The Buddhist Kosmos

The Buddhist worldview is essentially divided into two realms, the realm of non-differentiation (nirvana) consisting of four dimensions: space, consciousness, no-thingness, and neither-perception-nor non-perception; and differentiation (samsara), divided into two worlds (lokas): form (Rupa-loka) and sense-desires (Kama-loka). The World of Form has sixteen dimensions, and the World of Sense-Desires has eleven – the latter the same as string theory. These worlds proliferate infinitely throughout the multiverse, so this description refers to the architecture underlying our universe and all multiverses causally connected to it. Other universes with other descriptions are perhaps possible.

The World of Form consists of patterns or structures but without the sensations of touch, taste, or smell. In other words, mind only (this is the philosophy of patternism, which underlies the work of R. Buckminster Fuller, Ray Kurzweil, and probably Michio Kaku, amongst others). This World is accessible through meditation and the inhabitants of the sixteen dimensions of the World of Form are described by such epithets as ‘peerless,’ ‘clear-sighted,’ ‘beautiful,’ ‘untroubled,’ etc., and are god-like beings but not actual gods, as the Buddha himself made clear. These are advanced spiritual beings (devas) with greater power, wisdom, and bliss than most humans but continuous with us – albeit in the same sense as we are continuous with the primal slime. They are not perfect however and they are mortal, albeit long-lived. Not all are Buddhists. The dimensions immediately adjacent to the World of Sense-Desires are the three dimensions called the Great Brahmas, Ministers of Brahma, and Retinue of Brahma. The brahmas are god-beings similar to the Olympian pantheon of classical Greece. It is an universe of demiurges.

There are also god-like beings in the World of Sense-Desires, including Devas Wielding Power Over Other’s Creations and Devas Delighting in Creation.
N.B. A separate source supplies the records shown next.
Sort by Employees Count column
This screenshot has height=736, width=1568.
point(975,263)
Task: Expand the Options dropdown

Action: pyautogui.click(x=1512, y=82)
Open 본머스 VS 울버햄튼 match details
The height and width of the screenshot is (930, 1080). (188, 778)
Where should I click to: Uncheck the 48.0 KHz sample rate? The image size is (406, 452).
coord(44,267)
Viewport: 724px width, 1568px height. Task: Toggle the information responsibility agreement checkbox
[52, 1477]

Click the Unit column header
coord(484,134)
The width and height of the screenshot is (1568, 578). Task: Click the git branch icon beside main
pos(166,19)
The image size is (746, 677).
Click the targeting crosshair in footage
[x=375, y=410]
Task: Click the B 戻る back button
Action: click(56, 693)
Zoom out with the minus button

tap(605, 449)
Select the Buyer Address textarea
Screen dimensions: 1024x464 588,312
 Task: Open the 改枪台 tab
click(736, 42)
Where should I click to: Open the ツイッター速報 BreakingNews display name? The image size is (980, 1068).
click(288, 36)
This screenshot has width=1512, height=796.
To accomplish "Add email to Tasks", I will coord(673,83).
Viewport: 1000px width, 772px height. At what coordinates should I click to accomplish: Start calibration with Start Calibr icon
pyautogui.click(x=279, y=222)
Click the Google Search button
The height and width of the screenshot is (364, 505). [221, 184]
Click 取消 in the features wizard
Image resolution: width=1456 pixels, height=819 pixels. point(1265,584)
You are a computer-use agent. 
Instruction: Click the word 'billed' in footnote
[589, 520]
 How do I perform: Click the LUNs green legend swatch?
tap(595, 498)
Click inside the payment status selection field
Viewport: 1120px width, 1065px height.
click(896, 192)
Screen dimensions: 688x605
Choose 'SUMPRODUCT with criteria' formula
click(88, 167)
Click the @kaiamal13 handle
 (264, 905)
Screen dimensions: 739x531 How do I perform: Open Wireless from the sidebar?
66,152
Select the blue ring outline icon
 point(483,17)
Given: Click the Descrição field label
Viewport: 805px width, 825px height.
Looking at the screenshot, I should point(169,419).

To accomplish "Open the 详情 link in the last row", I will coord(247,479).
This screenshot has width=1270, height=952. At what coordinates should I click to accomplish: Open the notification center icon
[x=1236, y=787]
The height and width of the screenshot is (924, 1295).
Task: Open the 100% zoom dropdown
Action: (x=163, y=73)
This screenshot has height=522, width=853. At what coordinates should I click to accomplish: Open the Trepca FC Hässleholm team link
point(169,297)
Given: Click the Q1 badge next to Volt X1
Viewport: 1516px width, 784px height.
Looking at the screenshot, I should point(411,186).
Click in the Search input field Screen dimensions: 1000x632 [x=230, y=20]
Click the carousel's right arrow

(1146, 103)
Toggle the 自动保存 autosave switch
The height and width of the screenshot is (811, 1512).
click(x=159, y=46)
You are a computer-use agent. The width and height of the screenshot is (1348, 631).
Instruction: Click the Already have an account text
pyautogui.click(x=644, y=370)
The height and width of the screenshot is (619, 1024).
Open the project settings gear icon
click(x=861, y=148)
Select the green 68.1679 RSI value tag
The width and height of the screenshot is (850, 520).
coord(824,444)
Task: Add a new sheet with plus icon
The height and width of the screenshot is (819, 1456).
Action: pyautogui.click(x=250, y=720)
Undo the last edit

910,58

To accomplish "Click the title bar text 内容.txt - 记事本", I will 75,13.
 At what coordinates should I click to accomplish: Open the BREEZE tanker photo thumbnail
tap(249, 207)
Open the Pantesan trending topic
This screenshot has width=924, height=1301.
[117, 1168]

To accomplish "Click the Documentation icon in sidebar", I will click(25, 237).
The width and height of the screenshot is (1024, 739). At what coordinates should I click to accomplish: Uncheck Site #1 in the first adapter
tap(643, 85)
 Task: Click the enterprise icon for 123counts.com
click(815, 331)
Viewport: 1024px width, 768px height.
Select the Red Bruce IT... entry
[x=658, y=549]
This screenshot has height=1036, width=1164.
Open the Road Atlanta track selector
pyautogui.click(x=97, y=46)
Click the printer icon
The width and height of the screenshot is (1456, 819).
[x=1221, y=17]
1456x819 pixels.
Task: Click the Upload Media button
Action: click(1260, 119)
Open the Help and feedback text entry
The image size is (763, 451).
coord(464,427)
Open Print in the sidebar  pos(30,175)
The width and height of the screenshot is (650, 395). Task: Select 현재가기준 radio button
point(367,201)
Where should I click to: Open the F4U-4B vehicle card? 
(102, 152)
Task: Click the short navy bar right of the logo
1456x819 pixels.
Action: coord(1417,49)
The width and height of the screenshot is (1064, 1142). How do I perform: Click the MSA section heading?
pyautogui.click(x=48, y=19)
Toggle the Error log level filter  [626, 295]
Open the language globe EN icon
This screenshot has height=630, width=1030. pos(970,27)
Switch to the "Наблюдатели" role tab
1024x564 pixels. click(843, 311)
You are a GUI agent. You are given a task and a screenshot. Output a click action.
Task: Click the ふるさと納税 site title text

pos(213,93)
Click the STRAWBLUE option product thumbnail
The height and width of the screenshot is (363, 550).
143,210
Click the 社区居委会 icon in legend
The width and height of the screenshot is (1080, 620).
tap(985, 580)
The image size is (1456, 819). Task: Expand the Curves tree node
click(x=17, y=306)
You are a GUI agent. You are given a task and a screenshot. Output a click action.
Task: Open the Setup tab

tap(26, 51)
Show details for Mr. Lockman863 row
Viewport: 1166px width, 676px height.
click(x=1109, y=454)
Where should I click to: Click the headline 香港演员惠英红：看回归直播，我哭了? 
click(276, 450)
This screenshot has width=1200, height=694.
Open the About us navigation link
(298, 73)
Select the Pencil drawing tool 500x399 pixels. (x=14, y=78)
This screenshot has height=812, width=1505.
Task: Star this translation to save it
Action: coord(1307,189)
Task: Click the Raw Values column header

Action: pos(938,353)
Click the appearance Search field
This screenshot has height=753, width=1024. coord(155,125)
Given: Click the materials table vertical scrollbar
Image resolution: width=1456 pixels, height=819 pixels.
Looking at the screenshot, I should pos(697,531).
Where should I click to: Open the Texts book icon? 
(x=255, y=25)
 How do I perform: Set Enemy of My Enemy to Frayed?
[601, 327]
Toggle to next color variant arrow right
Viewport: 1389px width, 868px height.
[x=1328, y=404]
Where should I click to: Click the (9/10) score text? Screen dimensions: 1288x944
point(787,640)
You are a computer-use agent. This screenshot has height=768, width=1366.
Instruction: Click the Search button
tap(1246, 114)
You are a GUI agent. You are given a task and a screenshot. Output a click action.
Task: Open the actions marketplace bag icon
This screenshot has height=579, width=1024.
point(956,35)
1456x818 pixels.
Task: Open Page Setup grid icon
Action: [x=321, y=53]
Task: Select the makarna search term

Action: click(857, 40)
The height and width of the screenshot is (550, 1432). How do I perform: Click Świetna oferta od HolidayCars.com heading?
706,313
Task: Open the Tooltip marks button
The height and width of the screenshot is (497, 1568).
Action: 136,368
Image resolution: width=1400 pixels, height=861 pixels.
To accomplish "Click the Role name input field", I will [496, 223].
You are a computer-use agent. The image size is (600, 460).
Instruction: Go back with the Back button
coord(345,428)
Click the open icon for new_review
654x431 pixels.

Human beings inhabit an intermediate dimension above the animal world, world of ghosts, antigods, and hells, on the one hand, and six higher dimensions of deva-beings on the other. The two dimensions next above us are the Devas of the Four Great Kings and the Thirty-Three Gods.

The realm of the Four Great Kings is a tempestuous mix of supernatural beings and spirits, not all of them benevolent.The realm of the Thirty-Three Gods, the polar centre of the physical universe, used to be inhabited by the antigods (asuras) who now stand midway between the hells and ghosts, but the latter were expelled in prehistory due to their competitive and desirous nature (this story is also found in the Middle Eastern legends). There is no actual list of thirty-three gods, making one wonder whether the significance of 33 may be numerological. Thirty-three appears in a number of religious traditions, and the number of vertebrae in the human spine. According to Al-Ghazali it is the age of the dwellers in heaven. The chief of this realm is Sakra, a Buddhist variation of Indra, the Hindu chieftain god, who it was who cast the antigods out. Nevertheless it is considered a beneficent dimension. The inhabitants of this realm are also involved in human affairs. The realm of the Thirty-Three Gods is similar to heaven in the Judaeo-Christian tradition, with the realm of the antigods corresponding quite closely to hell.

Next above the realm of the Thirty-Three are the Yama devas, the realm of the blissful dead; contented devas, which includes the realm where Bodhisattas reside before their last birth, and also some once-returners; the devas delighting in creation, the inhabitants of which are shape-shifters (like Udo in Star Trek: Deep Space Nine); and devas wielding power over others’ creations, which lord it over those who create the objects they delight in. The chief of all of it is Mara. The last-named curious group of beings is the highest beings in the World of Sense-Desires.

The foregoing description of the Buddhist cosmos is also a description of the mind, the different abodes, worlds, spheres,  dimensions, and planes, corresponding to the dimensions of consciousness itself, and therefore specific categories of spiritual experience and spiritual practice. In principle all of samsara is accessible to the mind that is sufficiently purified. It is not surprising therefore that we find analogies with other religions and in particular religions that emphasize spiritual experience, e.g. African, Aboriginal, Caribbean, and some Indian and Asian traditions, including Tantra, as well the literature of the psychedelic experience.

The Formless World (Arupa-loka) consists of four dimensions: space, consciousness, no-thingness, neither perception nor non-perception, corresponding to non-locality (nirvana).

Beyond the Three Worlds, beyond the polarity of samsara and nirvana, is the Supramundane (lokuttara), the abode of the Tathagatas themselves, abiding in perfect and perpetual self-absorption, for the Buddha states that nirvana is the gate to the deathless and that the Buddhas are all immortal. The Supramundane is reality itself. Rebirth in the Supramundane – which, technically, is not a rebirth but a passing out of rebirth – is only possible from the human dimension, for in no other state of existence is enlightenment possible due to the unique intermediate position of humanity between suffering and bliss.